* Start TEXT SEGMENT *

Question

Show that the sum of three altitudes of a triangle is less than the sum of the three sides of a triangle

Answer 1

Let there be a triangle ABC.
So, AF, BD and CE are three altitudes in the triangle ABC.
To prove : AB + BC + CA > AF + BD + CE
proof in Δ ABF, 
∠ AFB = 90°
Therefore the other two angles are acute angles
∴ ∠ AFB > ∠ABF
∵ AB > AF (side opposite to greater angle is longest)
Similarly BC > BD and AC > CE
Adding the three inequalities, we get
AB + BC + CA > AF + BD + CE
Hence proved

Answer 2

Let there be a triangle ABC with its altitudes D, E, and F from vertices A, B and C respectively.

The altitudes form a right angle at their corresponding bases. Also, in a right triangle the hypotenuse is the longest side. Taking the right triangles formed by the altitudes and the sides as the hypotenuse, we observe that in each triangle, the side forms the longest side, i.e,

In triangle ABD, AB is the longest side

In triangle ACF, AC is the longest side

In triangle CBE, BC is the longest side

So, adding all the three, we get that the perimeter of a triangle is greater than the sum of its three altitudes.

Hope the answer is helpful !!

Good Day !!

* End TEXT SEGMENT *

TASK REQUIREMENTS
In the thread on triangle altitudes, what reason does Answer 1 give for AB > AF?

* Start INFORMATION PROVIDED *

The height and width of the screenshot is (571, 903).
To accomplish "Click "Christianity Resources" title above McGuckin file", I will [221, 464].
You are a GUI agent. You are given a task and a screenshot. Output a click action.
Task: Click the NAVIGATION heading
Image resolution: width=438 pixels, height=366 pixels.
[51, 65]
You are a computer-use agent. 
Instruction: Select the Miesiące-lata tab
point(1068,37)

* End INFORMATION PROVIDED *
* Start INFORMATION PROVIDED *

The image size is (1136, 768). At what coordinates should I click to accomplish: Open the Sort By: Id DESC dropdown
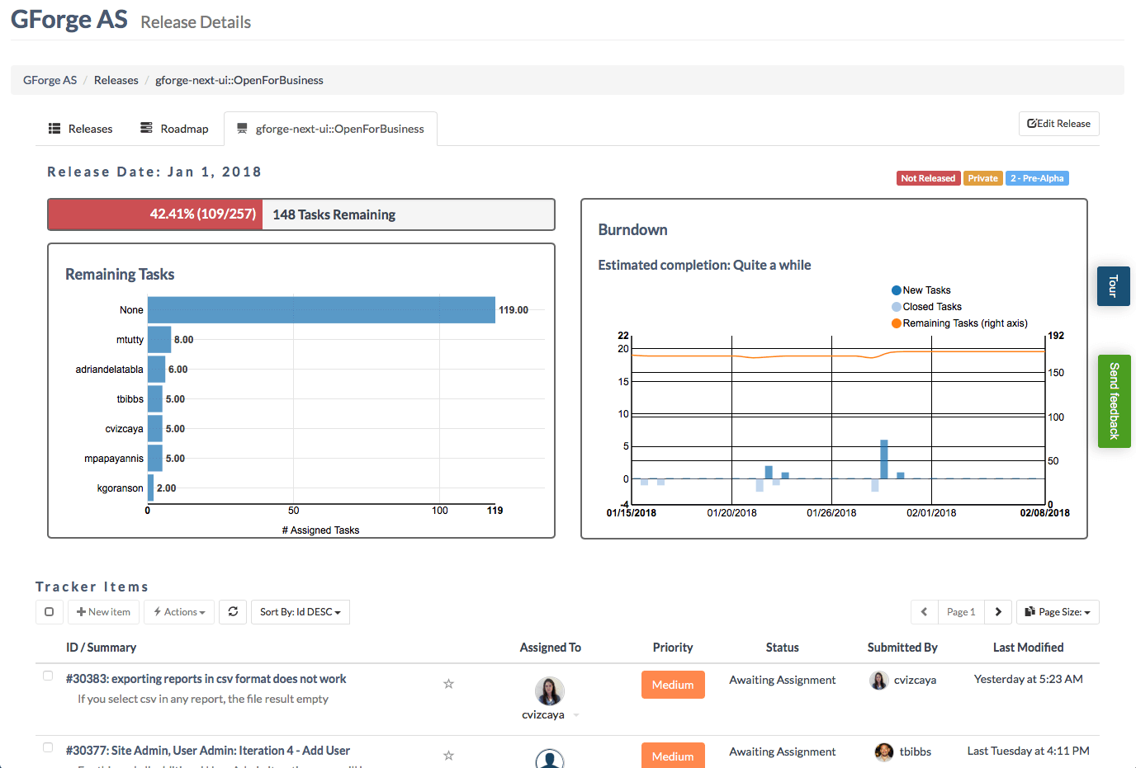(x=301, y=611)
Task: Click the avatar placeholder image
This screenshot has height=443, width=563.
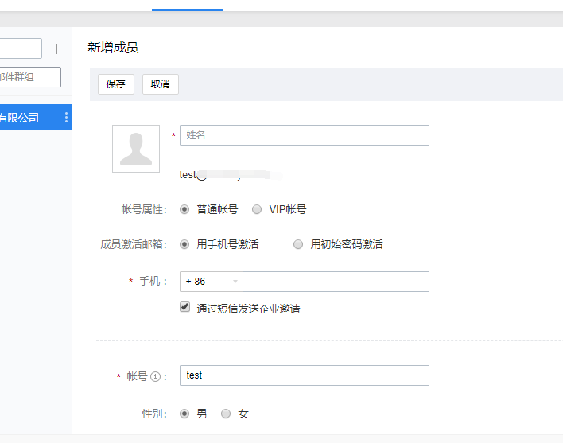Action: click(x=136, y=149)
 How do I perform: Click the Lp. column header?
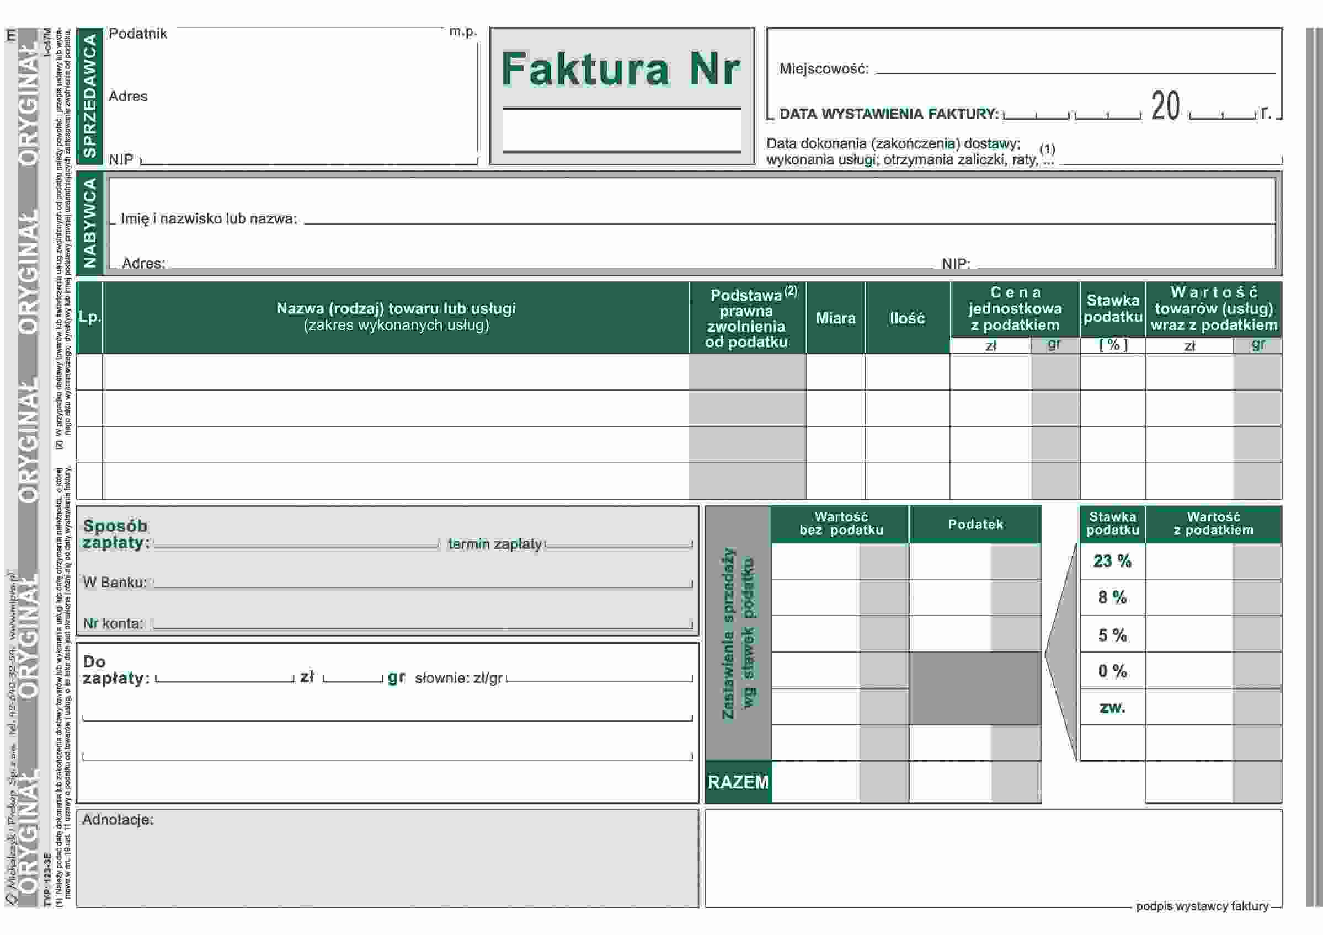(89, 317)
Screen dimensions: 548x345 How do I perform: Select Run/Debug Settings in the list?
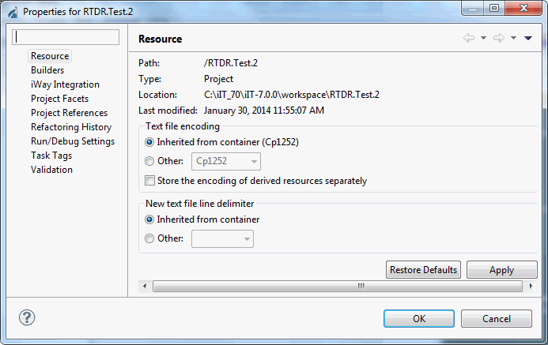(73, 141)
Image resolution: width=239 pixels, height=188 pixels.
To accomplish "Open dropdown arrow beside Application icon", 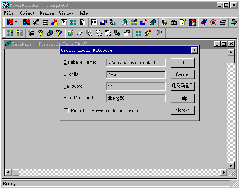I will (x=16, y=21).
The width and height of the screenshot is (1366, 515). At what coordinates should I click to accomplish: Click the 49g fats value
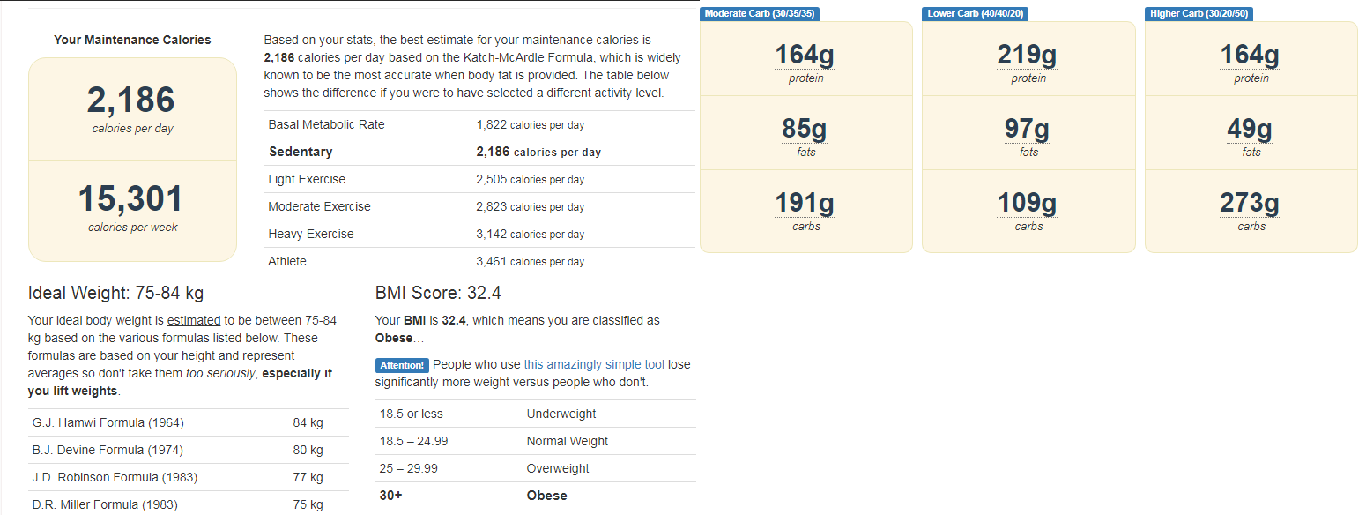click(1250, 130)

* End INFORMATION PROVIDED *

RESPONSE FOR THIS EXERCISE
The side opposite the greater angle is the longest.